Selection
• • •

- Born: March 16, 1869 Moscow, Russian Empire
- Died: September 20, 1948 (aged 79) Moscow, Soviet Union
- Allegiance: Russian Empire RSFSR
- Branch: Imperial Russian Army
- Conflicts: World War I Russian Civil War

= Vladimir Yegoryev =

Russian and Soviet general (1869–1948)

Vladimir Nikolayevich Yegoryev (Влади́мир Никола́евич Его́рьев; March 16, 1869 – September 20, 1948) was a military commander and military expert of the Russian Empire, Russian SFSR, and Soviet Union.

== World War I ==
From November 10, 1914, he was commander of the 12th Grenadier Astrakhan Regiment, and then commanded the 5th Grenadier Kiev Regiment.
Since November 19, 1915 he was Chief of Staff of the 1st Grenadier Division and from February 8, 1917, Chief of Staff of the 3rd Army Corps.
On May 4, 1917, Yegoryev, who enjoyed great confidence of the new authorities and as a "supporter of democratic reforms", was appointed commander of the 171st Infantry Division. After LG Kornilov's speech, when many unreliable commanders lost their posts, Yegoryev was appointed commander of the 39th Army Corps on September 9, 1917, and was awarded the rank of Lieutenant-General.

• • •

Source data
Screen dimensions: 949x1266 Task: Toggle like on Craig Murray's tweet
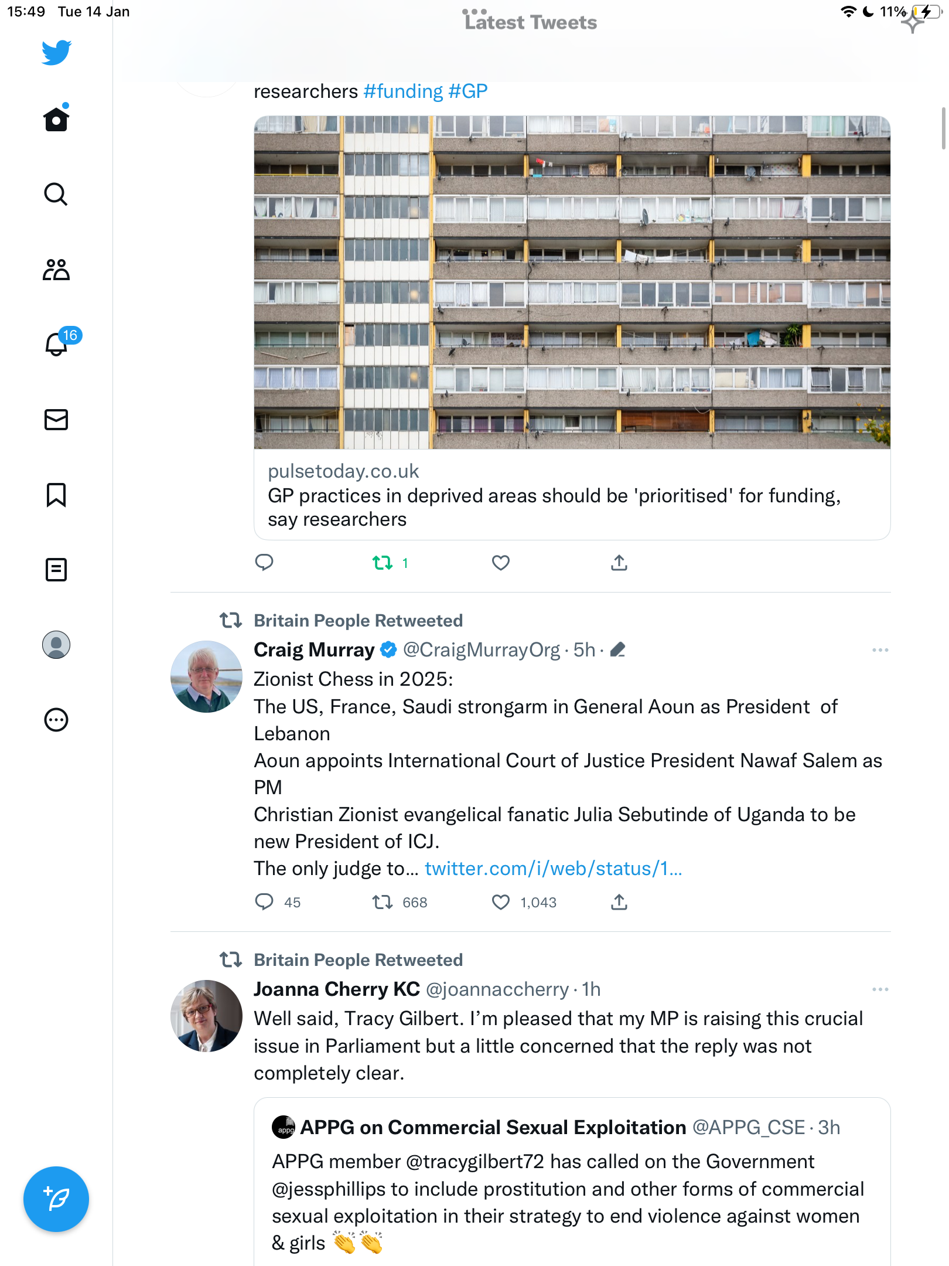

• • •

Exercise directions
Copy out the Vladimir Yegoryev article, word for word and in full, from the infobox lines through the final sentence.

Result of the task
- Born: March 16, 1869 Moscow, Russian Empire
- Died: September 20, 1948 (aged 79) Moscow, Soviet Union
- Allegiance: Russian Empire RSFSR
- Branch: Imperial Russian Army
- Conflicts: World War I Russian Civil War

= Vladimir Yegoryev =

Russian and Soviet general (1869–1948)

Vladimir Nikolayevich Yegoryev (Влади́мир Никола́евич Его́рьев; March 16, 1869 – September 20, 1948) was a military commander and military expert of the Russian Empire, Russian SFSR, and Soviet Union.

== World War I ==
From November 10, 1914, he was commander of the 12th Grenadier Astrakhan Regiment, and then commanded the 5th Grenadier Kiev Regiment.
Since November 19, 1915 he was Chief of Staff of the 1st Grenadier Division and from February 8, 1917, Chief of Staff of the 3rd Army Corps.
On May 4, 1917, Yegoryev, who enjoyed great confidence of the new authorities and as a "supporter of democratic reforms", was appointed commander of the 171st Infantry Division. After LG Kornilov's speech, when many unreliable commanders lost their posts, Yegoryev was appointed commander of the 39th Army Corps on September 9, 1917, and was awarded the rank of Lieutenant-General.